Le sacre du printemps n'a pas eu lieu lors des Mondiaux de Göteborg. Stéphane Lambiel termine son flamenco sur une fausse note, le 5e rang final. Peut-être la fin d'une époque. Ni les oreilles. Ni la queue. Le flamenco est mort et le torero a quitté l'arène sans devenir roi. Le visage fermé comme une huître sachant qu'elle ne contient pas la perle du bonheur.

25 mars 2008, 12:00

Aucun rai de lumière dans le regard noir, aucun éclat de soleil au fond des yeux fermés à l'espérance. Jamais, ou presque, Stéphane Lambiel n'avait terminé un programme libre autant habillé de sombre. Ni les oreilles, ni la queue. Dans cette ambiance de corrida où se battaient six hommes à lames aiguisées, le Valaisan n'a pas réussi à allumer la flamme, la sienne, celle du public, celle de sa danse. Göteborg est resté de glace alors qu'elle devait fondre. Ciel de nuit noire.

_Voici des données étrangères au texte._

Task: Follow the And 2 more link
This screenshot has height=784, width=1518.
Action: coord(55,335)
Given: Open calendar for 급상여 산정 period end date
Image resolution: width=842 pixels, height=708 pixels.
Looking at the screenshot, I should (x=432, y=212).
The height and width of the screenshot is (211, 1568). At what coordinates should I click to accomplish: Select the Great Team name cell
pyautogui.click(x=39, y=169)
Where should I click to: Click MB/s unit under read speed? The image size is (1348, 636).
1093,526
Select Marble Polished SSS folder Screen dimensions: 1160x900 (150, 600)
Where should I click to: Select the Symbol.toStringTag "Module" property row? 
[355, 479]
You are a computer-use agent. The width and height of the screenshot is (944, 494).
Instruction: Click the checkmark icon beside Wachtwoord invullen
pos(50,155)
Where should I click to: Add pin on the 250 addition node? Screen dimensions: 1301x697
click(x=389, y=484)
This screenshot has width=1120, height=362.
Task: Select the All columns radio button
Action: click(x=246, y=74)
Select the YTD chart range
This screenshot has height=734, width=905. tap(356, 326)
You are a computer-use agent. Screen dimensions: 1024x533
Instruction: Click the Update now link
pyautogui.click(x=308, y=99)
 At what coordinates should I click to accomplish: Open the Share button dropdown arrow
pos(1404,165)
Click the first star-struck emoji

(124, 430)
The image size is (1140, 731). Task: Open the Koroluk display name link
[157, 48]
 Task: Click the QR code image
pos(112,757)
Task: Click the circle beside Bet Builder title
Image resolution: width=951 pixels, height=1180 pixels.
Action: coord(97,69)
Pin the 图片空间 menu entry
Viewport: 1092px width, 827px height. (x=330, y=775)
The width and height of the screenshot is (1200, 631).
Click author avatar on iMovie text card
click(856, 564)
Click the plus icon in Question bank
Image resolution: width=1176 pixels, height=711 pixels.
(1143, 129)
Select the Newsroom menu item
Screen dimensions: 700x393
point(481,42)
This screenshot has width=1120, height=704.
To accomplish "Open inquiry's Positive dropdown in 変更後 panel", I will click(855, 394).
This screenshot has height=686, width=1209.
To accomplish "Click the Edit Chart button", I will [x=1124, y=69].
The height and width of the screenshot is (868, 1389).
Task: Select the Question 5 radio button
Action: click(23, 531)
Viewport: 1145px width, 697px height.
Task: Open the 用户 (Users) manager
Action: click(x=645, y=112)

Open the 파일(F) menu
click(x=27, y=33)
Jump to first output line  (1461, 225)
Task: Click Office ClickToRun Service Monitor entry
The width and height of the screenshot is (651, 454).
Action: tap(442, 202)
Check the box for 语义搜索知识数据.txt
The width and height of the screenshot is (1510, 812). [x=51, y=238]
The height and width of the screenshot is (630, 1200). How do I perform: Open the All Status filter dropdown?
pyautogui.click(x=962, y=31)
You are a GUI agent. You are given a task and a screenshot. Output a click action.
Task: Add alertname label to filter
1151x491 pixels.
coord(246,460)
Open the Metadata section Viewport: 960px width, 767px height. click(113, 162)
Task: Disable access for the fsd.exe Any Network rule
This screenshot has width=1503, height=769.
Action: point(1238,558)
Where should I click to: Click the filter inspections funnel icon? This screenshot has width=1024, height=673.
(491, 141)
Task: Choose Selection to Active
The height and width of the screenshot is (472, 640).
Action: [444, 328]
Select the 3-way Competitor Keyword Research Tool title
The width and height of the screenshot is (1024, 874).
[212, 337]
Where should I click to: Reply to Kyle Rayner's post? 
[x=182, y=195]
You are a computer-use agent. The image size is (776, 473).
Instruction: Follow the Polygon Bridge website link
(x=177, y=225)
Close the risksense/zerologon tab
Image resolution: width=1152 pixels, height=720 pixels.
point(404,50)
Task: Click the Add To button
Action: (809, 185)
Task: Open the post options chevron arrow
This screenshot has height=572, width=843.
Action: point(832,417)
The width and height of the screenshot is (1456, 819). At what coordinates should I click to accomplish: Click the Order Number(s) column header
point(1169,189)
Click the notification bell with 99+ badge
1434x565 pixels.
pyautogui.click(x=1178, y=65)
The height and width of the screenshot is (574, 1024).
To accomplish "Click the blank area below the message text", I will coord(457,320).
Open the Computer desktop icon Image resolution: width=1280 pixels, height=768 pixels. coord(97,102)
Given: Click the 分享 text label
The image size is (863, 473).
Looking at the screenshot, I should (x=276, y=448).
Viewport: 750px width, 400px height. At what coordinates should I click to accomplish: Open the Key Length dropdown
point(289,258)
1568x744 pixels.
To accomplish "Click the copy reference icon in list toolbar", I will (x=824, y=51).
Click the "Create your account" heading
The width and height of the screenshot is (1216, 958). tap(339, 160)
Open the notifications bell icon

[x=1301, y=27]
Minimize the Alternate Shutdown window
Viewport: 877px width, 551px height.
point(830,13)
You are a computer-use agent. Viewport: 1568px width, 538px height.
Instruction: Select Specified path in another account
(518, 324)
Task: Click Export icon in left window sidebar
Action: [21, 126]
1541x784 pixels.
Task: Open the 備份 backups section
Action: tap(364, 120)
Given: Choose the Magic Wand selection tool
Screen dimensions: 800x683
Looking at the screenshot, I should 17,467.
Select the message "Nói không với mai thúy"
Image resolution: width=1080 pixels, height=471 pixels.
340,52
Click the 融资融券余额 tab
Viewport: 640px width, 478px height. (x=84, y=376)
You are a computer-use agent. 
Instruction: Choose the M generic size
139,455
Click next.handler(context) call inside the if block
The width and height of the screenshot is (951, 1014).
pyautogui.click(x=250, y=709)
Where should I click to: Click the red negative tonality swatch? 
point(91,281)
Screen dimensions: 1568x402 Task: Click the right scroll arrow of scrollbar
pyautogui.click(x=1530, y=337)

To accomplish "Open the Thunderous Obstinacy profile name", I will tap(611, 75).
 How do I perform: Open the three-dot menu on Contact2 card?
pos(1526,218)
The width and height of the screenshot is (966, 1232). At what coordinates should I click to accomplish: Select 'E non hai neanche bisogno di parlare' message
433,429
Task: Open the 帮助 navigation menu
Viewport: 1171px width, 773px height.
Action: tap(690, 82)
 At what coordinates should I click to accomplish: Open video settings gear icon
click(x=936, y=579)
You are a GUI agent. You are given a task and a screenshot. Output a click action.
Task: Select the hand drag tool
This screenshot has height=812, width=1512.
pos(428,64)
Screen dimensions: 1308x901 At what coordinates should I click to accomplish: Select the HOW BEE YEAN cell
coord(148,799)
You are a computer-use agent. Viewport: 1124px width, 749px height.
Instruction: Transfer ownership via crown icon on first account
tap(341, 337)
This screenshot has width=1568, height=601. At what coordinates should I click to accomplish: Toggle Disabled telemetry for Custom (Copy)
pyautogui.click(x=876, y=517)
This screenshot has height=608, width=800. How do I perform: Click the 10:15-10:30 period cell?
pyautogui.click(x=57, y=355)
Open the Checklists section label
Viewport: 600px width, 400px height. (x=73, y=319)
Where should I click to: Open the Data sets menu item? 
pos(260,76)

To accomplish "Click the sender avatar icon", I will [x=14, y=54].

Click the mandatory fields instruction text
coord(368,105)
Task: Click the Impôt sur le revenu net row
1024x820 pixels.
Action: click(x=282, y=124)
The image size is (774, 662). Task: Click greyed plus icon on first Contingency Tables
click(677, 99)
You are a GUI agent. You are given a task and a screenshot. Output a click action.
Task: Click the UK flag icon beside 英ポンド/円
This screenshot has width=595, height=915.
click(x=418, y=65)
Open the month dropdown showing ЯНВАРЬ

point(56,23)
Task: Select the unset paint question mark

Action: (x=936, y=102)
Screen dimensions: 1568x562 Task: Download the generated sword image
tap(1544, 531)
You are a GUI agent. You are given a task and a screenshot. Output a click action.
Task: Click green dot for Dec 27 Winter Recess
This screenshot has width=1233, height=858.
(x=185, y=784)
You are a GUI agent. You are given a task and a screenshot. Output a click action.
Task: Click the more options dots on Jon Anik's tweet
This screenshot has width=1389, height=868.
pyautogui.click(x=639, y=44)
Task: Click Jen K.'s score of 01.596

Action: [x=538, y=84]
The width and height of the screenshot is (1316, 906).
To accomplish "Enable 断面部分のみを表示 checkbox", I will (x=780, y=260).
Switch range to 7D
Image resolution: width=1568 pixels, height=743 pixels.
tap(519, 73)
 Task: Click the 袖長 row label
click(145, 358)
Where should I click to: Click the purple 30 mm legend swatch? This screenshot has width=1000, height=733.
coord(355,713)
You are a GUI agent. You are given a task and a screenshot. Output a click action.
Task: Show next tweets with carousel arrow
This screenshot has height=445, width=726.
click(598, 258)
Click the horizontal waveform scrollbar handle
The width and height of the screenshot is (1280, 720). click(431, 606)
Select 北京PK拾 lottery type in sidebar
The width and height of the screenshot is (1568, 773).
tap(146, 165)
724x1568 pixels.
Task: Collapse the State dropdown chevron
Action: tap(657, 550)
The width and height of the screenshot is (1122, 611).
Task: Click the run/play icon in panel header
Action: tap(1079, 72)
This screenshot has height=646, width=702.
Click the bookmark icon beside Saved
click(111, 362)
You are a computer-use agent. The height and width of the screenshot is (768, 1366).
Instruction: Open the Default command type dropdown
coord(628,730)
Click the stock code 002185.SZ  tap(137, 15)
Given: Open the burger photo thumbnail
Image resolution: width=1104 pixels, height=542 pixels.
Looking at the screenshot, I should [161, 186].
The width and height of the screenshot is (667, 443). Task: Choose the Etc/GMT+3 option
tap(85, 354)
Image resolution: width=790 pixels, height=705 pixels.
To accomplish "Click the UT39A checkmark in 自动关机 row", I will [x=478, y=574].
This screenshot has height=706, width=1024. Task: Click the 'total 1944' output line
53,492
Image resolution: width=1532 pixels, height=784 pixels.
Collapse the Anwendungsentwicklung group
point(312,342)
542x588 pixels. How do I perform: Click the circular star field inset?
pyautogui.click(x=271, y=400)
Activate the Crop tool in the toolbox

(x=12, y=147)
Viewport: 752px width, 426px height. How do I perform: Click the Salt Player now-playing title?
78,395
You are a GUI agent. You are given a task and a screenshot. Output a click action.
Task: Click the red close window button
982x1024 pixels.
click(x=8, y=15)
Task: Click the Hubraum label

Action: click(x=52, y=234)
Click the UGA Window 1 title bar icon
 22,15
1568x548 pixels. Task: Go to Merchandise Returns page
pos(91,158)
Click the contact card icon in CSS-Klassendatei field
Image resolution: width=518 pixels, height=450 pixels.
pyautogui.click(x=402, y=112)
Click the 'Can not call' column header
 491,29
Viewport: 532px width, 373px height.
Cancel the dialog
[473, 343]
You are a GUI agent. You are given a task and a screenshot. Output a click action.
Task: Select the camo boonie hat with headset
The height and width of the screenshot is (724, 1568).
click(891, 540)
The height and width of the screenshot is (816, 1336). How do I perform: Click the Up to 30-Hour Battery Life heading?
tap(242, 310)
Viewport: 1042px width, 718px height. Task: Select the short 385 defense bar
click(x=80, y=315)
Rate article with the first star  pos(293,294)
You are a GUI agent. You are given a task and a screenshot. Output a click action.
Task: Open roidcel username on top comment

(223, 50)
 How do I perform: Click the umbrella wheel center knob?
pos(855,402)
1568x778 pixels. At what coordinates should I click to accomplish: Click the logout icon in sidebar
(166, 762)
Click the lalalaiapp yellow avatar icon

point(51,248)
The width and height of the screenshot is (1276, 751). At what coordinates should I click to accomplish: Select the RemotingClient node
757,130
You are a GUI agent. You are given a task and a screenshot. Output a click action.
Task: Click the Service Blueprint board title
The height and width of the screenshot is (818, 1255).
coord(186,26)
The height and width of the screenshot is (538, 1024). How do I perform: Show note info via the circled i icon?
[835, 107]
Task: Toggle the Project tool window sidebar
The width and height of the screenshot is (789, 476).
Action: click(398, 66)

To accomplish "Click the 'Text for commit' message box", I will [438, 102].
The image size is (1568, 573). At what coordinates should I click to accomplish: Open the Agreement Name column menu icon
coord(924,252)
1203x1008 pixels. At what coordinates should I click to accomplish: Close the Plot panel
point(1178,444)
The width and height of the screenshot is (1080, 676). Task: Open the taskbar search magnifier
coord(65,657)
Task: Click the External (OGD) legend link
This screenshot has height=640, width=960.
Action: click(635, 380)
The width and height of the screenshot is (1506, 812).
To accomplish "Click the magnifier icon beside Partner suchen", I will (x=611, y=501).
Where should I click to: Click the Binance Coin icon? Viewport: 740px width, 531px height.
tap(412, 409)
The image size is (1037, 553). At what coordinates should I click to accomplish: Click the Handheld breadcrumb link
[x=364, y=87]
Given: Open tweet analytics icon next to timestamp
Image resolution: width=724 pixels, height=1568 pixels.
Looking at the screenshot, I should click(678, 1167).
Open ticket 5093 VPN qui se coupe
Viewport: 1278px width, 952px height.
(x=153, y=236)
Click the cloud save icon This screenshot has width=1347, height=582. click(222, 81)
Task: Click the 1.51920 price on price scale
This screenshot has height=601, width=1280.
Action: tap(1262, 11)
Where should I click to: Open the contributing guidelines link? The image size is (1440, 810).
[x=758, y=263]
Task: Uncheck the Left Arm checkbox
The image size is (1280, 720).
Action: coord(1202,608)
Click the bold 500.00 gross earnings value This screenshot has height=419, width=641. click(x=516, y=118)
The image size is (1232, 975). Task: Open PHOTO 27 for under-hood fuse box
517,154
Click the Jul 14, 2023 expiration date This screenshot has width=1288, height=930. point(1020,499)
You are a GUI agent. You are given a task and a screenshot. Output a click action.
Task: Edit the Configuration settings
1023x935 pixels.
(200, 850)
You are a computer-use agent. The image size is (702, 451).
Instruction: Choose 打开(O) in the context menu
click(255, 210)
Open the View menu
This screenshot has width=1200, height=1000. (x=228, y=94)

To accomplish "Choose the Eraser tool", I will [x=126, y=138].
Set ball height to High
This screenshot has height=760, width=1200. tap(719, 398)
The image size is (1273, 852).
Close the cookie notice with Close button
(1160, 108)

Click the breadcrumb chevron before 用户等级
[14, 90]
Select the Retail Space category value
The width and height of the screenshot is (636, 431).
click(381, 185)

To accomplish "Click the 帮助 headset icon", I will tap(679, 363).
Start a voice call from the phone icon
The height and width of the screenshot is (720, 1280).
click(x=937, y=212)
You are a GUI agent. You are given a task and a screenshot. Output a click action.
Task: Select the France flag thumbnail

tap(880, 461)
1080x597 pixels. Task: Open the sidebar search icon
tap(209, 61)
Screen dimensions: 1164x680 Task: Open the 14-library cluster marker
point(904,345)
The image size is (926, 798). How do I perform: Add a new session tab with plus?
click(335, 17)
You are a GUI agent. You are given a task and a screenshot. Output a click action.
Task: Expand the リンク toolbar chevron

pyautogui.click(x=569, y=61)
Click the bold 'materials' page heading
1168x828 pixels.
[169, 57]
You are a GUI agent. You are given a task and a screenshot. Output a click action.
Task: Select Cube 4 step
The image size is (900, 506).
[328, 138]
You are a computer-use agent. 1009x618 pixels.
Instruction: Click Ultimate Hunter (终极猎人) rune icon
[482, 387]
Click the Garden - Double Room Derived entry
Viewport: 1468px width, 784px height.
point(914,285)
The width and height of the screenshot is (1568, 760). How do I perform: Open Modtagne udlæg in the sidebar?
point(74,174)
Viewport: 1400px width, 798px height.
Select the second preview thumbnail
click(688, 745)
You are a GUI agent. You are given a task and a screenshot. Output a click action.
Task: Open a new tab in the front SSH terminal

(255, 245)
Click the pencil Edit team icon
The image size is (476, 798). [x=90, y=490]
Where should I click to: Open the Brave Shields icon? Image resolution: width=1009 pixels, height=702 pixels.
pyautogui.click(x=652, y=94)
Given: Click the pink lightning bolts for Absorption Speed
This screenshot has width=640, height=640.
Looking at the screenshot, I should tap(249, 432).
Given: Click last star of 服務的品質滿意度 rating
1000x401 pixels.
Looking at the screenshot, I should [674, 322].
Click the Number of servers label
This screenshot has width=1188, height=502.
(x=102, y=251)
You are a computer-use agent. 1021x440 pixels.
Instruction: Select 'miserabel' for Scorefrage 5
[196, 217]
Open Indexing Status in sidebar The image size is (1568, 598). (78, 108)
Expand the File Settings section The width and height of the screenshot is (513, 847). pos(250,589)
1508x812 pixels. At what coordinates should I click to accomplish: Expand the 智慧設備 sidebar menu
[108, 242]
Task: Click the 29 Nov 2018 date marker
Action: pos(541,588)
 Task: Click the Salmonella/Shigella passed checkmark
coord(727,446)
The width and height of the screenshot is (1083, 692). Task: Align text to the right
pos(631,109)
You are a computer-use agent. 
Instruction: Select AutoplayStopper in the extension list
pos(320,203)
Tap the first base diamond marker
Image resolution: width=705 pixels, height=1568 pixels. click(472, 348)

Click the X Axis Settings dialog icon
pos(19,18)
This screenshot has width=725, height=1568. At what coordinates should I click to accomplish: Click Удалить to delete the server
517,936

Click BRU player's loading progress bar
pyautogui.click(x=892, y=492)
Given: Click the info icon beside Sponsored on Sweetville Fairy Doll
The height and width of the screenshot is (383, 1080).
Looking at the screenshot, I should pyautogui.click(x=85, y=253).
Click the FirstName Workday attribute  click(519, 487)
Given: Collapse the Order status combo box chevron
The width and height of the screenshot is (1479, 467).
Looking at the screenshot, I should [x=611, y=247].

Pour que l'essence de son flamenco passe la rampe, il doit se lover dans les mouvements techniques, se dissoudre dans l'art des sauts triples ou quadruples, assurés, fondement de la confiance indispensable à la pure expression poétique. Stéphane Lambiel a tremblé sur ses jambes de plus en plus musclées. A l'entraînement du matin gris, samedi, il enchaîna une superbe combinaison quadruple-triple. Mais se planta sur cet axel de malheur que de jeunes demoiselles de 16 ans passent haut la jambe. «Il doit accepter de mettre en chantier tout un travail de fond» suggéra le bavard Philippe Pélissier, ex-patineur, consultant de la chaîne Eurosports, passionné par Lambiel au point de rêver d'en faire son élève. Au-delà de ce songe, l'homme a peut-être raison. «Même si on n'est pas des machines» expliqua l'abattu. Même si le droit de perdre existe. Même si la défaite appartient au sport. Le visage fermé du Suisse démontre cependant que le perfectionniste valaisan n'a pas du tout apprécié son mauvais passage. Que son dernier flamenco, qu'il souhaita si rouge de passion et de beauté, l'avait condamné à sa propre mort. A la mort d'une époque. D'un cycle. Le hasard qui n'existe pas fait coïncider cette fin avec Pâques, symbole d'espoir, de renaissance, de vie. Magie? à laquelle il faut croire.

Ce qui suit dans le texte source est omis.